L'O.G. on 8 Aug 2023
Commented: Walter Roberson on 8 Aug 2023
This is more of a physics question than a Matlab question, but given an instantaneous velocity vx and a time increment dt, how do you numerically integrate to get a displacement? Analytically, this would usually be pretty straightforward since you'd have a function for the velocity, but given that vx is just a number, how do you do this?

Accepted Answer

Walter Roberson
Walter Roberson on 8 Aug 2023
format long g
constant = 1.23456;
constantFun = @(x) constant*ones(size(x));
attempt1 = integral(constantFun, 0, 10)
attempt1 =
12.3456
attempt2 = integral(@(x)constant, 0, 10, 'ArrayValued', true)
attempt2 =
12.3456
That is, the trick is that unless you use ArrayValued, integral() is going to pass in a vector of locations to integrate at, and you need to return a value for each of those locations.
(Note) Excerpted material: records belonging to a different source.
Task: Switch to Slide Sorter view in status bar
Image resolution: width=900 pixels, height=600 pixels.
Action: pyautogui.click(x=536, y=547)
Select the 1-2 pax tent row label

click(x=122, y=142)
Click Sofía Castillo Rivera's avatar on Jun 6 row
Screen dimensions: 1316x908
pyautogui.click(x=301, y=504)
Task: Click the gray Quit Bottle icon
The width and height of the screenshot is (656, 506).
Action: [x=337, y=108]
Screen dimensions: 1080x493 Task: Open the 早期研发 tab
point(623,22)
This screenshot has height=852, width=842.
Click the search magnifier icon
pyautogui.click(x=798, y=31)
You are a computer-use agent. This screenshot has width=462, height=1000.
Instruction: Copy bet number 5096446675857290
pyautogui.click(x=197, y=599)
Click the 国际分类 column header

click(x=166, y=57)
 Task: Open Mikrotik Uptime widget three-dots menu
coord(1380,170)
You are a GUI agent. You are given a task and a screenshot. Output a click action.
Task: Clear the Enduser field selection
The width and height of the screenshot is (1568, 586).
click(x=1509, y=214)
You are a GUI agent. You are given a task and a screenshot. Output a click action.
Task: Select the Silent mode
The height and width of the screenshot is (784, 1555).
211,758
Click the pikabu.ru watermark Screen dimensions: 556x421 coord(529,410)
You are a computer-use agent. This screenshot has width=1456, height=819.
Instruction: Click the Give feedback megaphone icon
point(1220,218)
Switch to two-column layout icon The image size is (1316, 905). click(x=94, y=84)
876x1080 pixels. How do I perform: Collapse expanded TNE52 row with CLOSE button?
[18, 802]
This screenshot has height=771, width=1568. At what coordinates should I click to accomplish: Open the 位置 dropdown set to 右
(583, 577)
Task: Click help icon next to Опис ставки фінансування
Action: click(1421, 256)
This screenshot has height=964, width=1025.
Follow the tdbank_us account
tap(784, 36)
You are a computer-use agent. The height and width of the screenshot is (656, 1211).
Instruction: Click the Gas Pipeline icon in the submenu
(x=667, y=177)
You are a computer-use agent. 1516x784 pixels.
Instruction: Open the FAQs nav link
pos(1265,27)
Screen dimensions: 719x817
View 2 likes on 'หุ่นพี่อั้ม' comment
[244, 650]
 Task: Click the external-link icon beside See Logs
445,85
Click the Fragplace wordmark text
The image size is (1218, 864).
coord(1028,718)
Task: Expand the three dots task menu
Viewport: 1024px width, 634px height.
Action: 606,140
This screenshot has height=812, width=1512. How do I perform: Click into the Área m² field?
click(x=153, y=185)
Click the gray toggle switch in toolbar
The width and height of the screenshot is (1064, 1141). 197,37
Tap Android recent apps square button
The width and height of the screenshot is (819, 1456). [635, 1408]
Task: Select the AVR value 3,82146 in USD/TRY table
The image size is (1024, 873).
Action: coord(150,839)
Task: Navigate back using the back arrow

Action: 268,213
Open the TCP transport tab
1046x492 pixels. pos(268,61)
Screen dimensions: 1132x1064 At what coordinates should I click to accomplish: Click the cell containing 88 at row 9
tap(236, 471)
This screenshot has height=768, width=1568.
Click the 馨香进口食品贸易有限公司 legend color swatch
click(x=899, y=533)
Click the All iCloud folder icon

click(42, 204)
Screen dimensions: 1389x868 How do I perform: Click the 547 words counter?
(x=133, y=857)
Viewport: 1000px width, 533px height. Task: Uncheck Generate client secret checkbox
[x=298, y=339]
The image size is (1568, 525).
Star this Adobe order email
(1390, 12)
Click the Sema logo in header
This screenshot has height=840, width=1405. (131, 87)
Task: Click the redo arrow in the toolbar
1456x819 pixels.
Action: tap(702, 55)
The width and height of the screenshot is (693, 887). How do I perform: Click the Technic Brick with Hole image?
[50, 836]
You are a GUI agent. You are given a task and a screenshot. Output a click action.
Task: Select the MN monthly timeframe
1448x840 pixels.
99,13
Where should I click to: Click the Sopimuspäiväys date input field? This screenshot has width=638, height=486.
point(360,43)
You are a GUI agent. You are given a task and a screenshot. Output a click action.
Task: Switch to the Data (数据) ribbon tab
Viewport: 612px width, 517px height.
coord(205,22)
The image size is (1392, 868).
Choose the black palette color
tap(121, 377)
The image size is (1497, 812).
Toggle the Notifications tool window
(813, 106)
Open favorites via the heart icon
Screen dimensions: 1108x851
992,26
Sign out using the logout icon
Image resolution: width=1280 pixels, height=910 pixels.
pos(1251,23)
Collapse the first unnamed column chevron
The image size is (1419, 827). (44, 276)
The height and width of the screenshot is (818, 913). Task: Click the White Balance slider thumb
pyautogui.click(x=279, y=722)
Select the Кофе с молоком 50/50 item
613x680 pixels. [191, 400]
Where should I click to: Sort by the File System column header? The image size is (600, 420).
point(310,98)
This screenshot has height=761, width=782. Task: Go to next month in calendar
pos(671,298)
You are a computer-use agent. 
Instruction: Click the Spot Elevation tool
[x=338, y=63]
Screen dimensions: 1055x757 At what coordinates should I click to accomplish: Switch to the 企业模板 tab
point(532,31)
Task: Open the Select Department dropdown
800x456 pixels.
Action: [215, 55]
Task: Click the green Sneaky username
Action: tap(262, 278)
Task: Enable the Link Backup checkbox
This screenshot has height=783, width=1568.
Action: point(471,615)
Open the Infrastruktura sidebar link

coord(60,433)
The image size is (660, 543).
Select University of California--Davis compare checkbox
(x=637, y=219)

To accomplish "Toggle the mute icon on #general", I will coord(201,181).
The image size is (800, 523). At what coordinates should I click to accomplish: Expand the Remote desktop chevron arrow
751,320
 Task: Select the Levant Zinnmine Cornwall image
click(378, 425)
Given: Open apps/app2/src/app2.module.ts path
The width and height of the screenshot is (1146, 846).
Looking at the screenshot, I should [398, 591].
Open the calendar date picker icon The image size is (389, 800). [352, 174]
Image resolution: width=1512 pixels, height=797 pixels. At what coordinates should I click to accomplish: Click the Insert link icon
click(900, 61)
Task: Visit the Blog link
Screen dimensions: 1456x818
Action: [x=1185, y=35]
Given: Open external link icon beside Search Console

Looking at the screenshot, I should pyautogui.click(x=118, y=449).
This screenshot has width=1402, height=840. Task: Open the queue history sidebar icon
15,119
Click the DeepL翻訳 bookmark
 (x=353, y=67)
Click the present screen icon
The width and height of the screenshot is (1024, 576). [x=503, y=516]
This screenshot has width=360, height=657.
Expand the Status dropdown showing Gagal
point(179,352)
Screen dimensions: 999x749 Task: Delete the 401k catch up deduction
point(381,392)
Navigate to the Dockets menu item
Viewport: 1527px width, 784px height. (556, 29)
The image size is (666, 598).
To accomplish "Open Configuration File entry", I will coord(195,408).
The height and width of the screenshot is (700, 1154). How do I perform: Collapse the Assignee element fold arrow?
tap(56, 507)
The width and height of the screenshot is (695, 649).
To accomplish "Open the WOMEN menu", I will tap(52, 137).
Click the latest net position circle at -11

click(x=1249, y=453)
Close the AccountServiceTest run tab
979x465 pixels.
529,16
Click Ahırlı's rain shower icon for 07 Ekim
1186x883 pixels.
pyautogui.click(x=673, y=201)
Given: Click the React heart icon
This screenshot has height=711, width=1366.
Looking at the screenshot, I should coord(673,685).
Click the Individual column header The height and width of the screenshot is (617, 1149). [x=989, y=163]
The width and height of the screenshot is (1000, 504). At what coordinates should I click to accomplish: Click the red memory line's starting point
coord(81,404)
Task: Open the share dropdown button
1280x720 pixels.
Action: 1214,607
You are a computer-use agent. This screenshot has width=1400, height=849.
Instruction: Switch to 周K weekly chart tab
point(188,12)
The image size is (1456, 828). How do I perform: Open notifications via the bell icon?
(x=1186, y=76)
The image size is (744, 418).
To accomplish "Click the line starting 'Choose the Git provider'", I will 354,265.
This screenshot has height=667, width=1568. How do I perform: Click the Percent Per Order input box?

If you were to try integral(@(x)constant, 0, 10) then it would pass in a vector x but you would be only returning a scalar result no matter how big x was, and that would fail.
  2 Comments
L'O.G.
L'O.G. on 8 Aug 2023
Edited: L'O.G. on 8 Aug 2023
Thanks, so that's numerically integrating over a function that is constant over the entire interval. Is that correct? Also, like in my original post (I know this is a conceptual question), does it even make sense to numerically calculate a displacement from an instantaneous velocity where the latter is a particular number rather than a function? I am trying to understand this.
Walter Roberson
Walter Roberson on 8 Aug 2023
If what you have is a vector of times and a vector of corresponding vx, then you can use cumtrapz . That function would also be suitable if what you have is a constant time-step and a vector of vx over time.